Setup:
I am using the following components:
...against a MSSQL Server 2014.
The problem:
Suppose I have a table consisting of only 2 columns:
My SQLAlchemy Model looks like this:
from sqlalchemy.dialects.mssql.base import VARCHAR
MyText(Base):
id = Column(Integer, primary_key=True)
my_text = Column(VARCHAR())
When I try to create a new text entry like so, and my text is longer than 255 characters, the string is silently truncated at 255.
my_text='REALLY LONG STRING THAT IS LONGER THAN 255. E.g.: 6000+ characters. Assume my string is 558 bp long.'
print(len(my_text)) # Gives 558 bp.
new_text = MyText(my_text=my_text)
print(len(new_text.my_text)) # Gives 558 bp.
db_s.add(new_text)
print(len(new_text.my_text)) # Gives 558 bp.
db_s.commit()
print(len(new_text.my_text)) # Gives 255 bp now after commit.

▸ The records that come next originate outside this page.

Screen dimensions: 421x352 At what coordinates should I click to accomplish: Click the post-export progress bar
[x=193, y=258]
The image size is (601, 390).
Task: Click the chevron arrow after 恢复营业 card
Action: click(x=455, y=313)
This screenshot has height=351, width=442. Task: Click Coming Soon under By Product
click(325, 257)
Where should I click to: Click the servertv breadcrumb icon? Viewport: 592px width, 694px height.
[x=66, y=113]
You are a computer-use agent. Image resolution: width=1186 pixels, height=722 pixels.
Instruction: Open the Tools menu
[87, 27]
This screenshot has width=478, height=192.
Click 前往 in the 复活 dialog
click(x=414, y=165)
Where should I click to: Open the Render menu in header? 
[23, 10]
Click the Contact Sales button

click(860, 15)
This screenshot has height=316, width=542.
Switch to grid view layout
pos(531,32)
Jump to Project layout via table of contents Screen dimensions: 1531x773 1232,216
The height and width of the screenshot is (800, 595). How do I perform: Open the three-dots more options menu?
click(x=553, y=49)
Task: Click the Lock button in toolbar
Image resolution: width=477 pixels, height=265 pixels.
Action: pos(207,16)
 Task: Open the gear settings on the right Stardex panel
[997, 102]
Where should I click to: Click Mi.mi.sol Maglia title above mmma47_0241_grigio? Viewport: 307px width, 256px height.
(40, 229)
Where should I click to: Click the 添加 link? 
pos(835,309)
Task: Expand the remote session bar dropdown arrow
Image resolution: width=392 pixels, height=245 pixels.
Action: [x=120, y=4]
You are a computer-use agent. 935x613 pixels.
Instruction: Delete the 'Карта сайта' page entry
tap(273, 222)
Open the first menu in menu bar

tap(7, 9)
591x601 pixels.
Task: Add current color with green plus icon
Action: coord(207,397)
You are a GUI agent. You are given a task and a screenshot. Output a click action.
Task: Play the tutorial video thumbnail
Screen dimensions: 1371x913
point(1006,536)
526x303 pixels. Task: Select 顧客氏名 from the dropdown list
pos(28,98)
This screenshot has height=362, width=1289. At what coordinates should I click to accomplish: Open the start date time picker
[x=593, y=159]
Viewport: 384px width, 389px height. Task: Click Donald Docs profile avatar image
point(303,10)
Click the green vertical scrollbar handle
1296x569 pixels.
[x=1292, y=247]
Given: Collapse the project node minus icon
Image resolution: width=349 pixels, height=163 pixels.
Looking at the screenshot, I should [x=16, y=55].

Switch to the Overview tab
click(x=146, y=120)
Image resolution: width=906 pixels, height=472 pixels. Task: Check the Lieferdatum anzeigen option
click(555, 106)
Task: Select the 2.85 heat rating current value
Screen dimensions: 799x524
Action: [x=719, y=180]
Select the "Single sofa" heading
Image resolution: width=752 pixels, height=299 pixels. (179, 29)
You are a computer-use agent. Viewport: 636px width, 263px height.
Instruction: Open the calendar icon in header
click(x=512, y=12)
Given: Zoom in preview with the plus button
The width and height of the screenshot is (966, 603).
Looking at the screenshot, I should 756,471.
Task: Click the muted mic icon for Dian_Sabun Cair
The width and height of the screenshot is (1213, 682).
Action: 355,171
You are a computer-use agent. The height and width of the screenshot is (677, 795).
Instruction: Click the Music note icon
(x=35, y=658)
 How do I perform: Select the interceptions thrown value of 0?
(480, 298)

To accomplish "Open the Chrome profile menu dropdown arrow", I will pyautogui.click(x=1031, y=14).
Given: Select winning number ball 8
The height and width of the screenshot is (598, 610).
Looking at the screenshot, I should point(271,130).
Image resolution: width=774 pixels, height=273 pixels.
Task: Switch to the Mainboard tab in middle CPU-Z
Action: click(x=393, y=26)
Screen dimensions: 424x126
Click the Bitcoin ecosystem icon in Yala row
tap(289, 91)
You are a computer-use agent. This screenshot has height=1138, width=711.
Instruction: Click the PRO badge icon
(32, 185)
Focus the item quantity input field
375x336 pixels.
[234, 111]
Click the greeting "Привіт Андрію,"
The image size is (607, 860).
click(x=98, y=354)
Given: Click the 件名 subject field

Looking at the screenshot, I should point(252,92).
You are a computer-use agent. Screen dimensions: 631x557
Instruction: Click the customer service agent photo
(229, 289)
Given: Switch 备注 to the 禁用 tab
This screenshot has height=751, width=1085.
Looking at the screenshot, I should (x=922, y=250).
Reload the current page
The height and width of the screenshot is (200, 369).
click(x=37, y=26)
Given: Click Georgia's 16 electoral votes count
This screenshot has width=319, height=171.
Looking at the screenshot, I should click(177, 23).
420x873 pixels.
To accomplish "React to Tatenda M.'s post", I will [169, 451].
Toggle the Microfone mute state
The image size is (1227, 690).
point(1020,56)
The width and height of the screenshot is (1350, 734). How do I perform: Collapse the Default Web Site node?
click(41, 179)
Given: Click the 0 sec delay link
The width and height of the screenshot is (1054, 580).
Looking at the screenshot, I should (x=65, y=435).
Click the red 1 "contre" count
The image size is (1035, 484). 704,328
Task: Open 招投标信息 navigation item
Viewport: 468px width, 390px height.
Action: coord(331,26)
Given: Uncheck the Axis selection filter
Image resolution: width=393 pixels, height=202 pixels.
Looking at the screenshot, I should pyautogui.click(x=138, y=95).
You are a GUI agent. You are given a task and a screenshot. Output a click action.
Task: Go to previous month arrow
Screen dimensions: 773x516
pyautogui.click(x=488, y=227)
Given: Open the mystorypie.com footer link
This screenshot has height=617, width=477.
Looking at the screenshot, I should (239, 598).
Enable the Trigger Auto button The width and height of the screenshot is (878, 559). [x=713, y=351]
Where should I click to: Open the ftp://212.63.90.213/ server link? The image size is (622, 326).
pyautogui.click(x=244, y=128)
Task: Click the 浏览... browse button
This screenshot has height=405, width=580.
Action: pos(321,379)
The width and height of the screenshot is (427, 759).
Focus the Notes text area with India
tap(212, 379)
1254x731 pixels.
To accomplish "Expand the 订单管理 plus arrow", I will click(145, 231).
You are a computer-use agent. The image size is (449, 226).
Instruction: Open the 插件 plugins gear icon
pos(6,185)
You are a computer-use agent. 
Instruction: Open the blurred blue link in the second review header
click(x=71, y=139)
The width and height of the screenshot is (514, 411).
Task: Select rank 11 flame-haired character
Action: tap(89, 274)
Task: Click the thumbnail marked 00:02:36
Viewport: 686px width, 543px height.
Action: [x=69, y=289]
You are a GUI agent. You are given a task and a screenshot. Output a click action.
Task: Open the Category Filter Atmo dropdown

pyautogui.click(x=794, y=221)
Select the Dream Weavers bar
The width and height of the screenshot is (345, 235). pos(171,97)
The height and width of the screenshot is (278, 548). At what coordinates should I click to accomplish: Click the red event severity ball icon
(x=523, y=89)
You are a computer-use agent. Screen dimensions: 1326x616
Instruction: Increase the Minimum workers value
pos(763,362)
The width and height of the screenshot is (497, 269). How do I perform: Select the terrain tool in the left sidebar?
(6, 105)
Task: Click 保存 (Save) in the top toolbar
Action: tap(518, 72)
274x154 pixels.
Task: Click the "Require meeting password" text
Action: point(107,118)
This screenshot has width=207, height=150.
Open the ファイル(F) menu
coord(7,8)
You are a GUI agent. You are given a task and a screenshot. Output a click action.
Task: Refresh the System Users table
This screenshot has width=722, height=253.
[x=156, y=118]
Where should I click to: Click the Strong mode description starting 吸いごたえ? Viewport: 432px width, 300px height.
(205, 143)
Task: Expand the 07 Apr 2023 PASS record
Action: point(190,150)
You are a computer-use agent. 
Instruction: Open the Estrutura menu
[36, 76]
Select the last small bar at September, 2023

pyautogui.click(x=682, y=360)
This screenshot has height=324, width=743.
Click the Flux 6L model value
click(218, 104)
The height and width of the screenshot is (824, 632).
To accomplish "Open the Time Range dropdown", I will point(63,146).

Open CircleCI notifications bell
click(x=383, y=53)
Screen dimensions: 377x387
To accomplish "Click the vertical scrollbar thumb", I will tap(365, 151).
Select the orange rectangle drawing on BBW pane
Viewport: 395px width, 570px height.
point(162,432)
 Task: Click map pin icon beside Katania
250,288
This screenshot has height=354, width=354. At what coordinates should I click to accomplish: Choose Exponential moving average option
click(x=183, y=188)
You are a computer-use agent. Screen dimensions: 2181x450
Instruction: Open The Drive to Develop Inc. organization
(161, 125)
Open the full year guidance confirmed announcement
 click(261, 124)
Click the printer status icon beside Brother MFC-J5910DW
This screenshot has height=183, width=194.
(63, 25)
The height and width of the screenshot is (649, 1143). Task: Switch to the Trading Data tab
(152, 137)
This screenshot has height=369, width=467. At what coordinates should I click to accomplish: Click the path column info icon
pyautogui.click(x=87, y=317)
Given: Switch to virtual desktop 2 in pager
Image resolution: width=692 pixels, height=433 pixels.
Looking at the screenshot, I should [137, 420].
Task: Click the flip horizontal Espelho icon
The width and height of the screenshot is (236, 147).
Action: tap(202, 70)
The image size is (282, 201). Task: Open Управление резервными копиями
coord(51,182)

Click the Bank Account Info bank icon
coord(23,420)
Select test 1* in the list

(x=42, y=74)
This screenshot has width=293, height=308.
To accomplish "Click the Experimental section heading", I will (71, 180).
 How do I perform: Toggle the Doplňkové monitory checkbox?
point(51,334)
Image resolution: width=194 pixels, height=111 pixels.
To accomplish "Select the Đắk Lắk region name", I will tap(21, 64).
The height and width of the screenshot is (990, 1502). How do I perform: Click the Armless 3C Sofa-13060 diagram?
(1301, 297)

At first, I thought this is caused at write time to DB. But I found that this is caused at query time (read below).
Question:
1.) Why is this happening?
I think this has something to do with the drivers (e.g.: unixodbc 2.3.4, FreeTDS 1.12) but I am not entirely where exactly this is occurring.
2.) More importantly, how do I fix this issue?
These issues are related but different:
MySQL VARCHAR index truncated to 255 during migration
The problem above is that I am not using MYSQL. So the solution provided does not fix the issue.
unixODBC/FreeTDS results truncated to 255 character
No solution is provided in that thread.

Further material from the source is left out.